---------- Text excerpt ----------
The D5 Graphic Design Blog
This is the final part of a ten part blog series, if you’re looking to start from the beginning, go here. As part of their 50th anniversary survey GDUSA published a top ten list of the most influential graphic designers working today (amongst other creative professions). I’m going to work, in reverse order, through these top ten designers and establish just what it is that makes them so damn great and more importantly display some of their best works.
#1 Stefan Sagmeister
In a total contrast to our eighth part and number 3 on the list, I’ll have to try my best not to let my love for Stefan’s work obscure meaning and remain unbiased with view to presenting a fair and clear picture of the Sagmeister success story.
Stefan is a designer, studio director, entrepreneur, artist, typographer, published author, educator and all round art and design hero. According to the internet, the Austrian born designer started his career at the tender age of fifteen, whether or not we can trust this statement is sketchy at best. In fact in his TED Talk ‘The Power of Time Off’ (below) Sagmeister describes his working career as starting at 25. Stefan certainly however had a keen interest in design from an early age. This early participation in the industry at Alphorn, an Austrian magazine for young people, will have surely laid the path for the successful academic pursuits that followed. Unfortunately, this did not happen immediately, his first application at undergraduate level to The University of Applied Arts, Vienna was rejected.
----------
• _Your instructions_: Carry on the blog post about Stefan Sagmeister from its final sentence.
---------- Entries ----------
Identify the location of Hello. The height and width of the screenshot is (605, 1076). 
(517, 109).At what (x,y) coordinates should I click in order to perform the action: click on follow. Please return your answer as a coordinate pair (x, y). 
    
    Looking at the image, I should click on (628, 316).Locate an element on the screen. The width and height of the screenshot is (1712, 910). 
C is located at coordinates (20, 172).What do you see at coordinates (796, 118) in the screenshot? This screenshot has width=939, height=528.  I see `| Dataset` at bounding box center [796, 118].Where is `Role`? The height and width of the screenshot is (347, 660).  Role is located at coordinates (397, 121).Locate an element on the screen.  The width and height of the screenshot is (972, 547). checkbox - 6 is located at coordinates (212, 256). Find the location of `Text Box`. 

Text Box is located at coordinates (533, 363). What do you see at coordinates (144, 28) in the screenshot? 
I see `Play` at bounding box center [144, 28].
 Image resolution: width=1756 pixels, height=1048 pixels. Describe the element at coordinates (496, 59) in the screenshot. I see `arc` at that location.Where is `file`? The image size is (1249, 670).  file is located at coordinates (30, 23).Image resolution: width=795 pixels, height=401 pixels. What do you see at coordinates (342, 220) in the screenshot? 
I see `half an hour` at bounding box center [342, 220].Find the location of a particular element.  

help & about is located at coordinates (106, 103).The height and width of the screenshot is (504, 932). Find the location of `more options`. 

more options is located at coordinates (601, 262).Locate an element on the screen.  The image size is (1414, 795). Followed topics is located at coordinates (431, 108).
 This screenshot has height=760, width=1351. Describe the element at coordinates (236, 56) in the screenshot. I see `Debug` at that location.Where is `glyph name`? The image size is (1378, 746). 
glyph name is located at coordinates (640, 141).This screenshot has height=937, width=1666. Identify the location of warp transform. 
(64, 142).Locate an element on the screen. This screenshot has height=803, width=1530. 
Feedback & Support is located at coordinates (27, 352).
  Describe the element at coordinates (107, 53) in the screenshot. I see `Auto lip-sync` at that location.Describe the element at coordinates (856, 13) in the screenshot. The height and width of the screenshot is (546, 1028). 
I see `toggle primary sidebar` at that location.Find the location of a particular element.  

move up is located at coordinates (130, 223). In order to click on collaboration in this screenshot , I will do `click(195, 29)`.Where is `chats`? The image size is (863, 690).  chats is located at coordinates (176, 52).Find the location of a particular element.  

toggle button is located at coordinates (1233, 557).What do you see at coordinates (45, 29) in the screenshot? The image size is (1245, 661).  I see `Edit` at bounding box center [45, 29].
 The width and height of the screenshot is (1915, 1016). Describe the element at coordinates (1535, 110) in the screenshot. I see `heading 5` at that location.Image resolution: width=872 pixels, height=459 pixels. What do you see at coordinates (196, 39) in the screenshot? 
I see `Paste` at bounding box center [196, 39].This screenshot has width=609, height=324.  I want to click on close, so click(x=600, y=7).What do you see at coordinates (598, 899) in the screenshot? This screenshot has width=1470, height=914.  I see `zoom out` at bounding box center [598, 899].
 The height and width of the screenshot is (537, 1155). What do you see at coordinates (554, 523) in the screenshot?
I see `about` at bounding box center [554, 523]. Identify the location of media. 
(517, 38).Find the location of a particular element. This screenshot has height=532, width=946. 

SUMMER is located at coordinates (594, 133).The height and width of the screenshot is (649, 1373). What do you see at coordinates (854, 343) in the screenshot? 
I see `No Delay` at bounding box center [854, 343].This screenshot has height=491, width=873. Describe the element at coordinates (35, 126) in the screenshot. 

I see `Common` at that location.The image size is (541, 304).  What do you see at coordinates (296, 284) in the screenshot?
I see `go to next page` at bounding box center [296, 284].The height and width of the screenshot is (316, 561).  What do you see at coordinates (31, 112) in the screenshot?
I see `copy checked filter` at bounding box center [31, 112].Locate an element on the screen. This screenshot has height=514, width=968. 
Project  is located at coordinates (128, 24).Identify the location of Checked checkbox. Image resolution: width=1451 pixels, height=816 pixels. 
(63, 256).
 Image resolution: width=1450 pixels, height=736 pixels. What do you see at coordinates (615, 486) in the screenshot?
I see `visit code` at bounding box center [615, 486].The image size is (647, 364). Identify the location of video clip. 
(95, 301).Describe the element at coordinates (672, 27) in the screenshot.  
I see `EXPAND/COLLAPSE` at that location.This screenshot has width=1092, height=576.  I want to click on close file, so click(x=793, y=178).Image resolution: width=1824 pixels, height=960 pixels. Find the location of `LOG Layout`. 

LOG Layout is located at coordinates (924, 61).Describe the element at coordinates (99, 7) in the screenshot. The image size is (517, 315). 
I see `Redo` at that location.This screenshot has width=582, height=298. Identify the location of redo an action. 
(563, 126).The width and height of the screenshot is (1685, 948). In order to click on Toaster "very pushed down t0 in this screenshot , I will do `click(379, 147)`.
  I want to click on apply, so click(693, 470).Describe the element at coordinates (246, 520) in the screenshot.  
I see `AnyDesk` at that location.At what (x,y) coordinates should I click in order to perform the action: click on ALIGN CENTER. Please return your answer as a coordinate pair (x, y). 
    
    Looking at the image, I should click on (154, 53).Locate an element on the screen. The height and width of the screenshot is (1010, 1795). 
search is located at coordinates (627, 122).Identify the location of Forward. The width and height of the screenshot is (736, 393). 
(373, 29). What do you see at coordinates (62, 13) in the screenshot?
----------
• _Result_:
“just about everybody was better at drawing than I was”
He enrolled in a local private school and was later accepted at the University. During this time Stefan worked on posters for Schauspielhaus theatre group as part of the Gruppe Gut collective. His style at the time did not represent his current methods, humour, nudity and borderline inappropriateness weren’t present until he moved to New York due to receiving a Fulbright Scholarship based on the merits of his work enabling him to continue his study at the Pratt Institute in Brooklyn. Sagmeister, in this period, famously designed business cards ‘that cost only a dollar’ as they were printed on a one dollar bill.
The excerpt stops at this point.